You will no doubt read at least 10 articles on how to cut back this holiday season. You will receive tips and newsletters that tell you how to de-stress by letting things fall by the wayside because it’s just not worth the effort.
Well, this post is an attempt at just the opposite: to encourage you to go back along the wayside and pick some of those holiday projects back up. This has nothing to do with gifts. It has nothing to do with going to 28 different stores to find coordinating wrapping paper and ribbons. What it does hope to serve as a warning not to confuse a meaningless task with a meaningful tradition.
Our family has a Christmas cookie that we make once a year. It’s such a long and involved process, that you need a year in between to recover and gain the courage to try it again. It’s made with yeast, cinnamon and sugar and you have to follow the cryptic directions of my great-grandmother’s broken English and horrible penmanship on a yellowing recipe card, but somehow a very delicious German Twist comes at the end of an eight-hour baking day.

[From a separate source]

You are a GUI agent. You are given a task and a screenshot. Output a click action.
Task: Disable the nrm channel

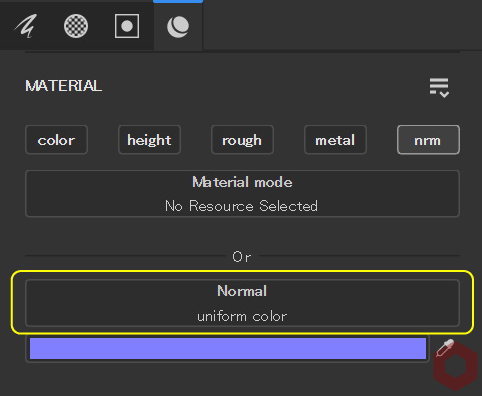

It’s not an overly-sweet cookie; it doesn’t come from a refrigerated tube. It rises, gets kneaded, rises again, gets rolled, folded, rolled and baked. It doesn’t look like a Disney character when it comes from the oven, so it’s not really appealing to many under the age of 40, but it’s been in my family’s Christmas table for generations.
Every year I attempt the cookie with varying degrees of success. My kids like to help for a little while, but it’s not the most fun kitchen chore. But I do it nonetheless because it’s always been done.
This year, I almost passed up cookie day. I had lots of excuses -- we have just moved, there’s so many things I have to do around the new house, I haven’t unpacked the rolling pin yet. But as I was reluctantly assembling the ingredients at dawn last Sunday, my oldest son came into the kitchen.
“Are you making German Twists today?” he asked.
I sighed. “Yes, I think so.”
“And are you going to send a box of them to Great-Grandpa like you do every year?”
I stopped, recalling that special man. “Yes.”
“It was his mother in-law who made this cookies every year, right?"
I smiled. “Yes. This is what Christmas tasted like to him for the last 70 years.”
“Cool,” he said walking out of the room.
It occurred to me that kids -- and adults -- don’t remember the gifts or if the wrapping paper matched or what the centerpiece looked like, but it’s those truly unique family customs that make holiday memories.
So when you’re cutting back this holiday season, skip the extra trip to the mall and not the batch of cookies or whatever tradition holds meaning for your family.
This is a post I wrote 2 Christmases ago for the Tampa Bay Times. We lost my grandfather last year, but I will be making those German Twists and putting on Christmas to the nines nonetheless.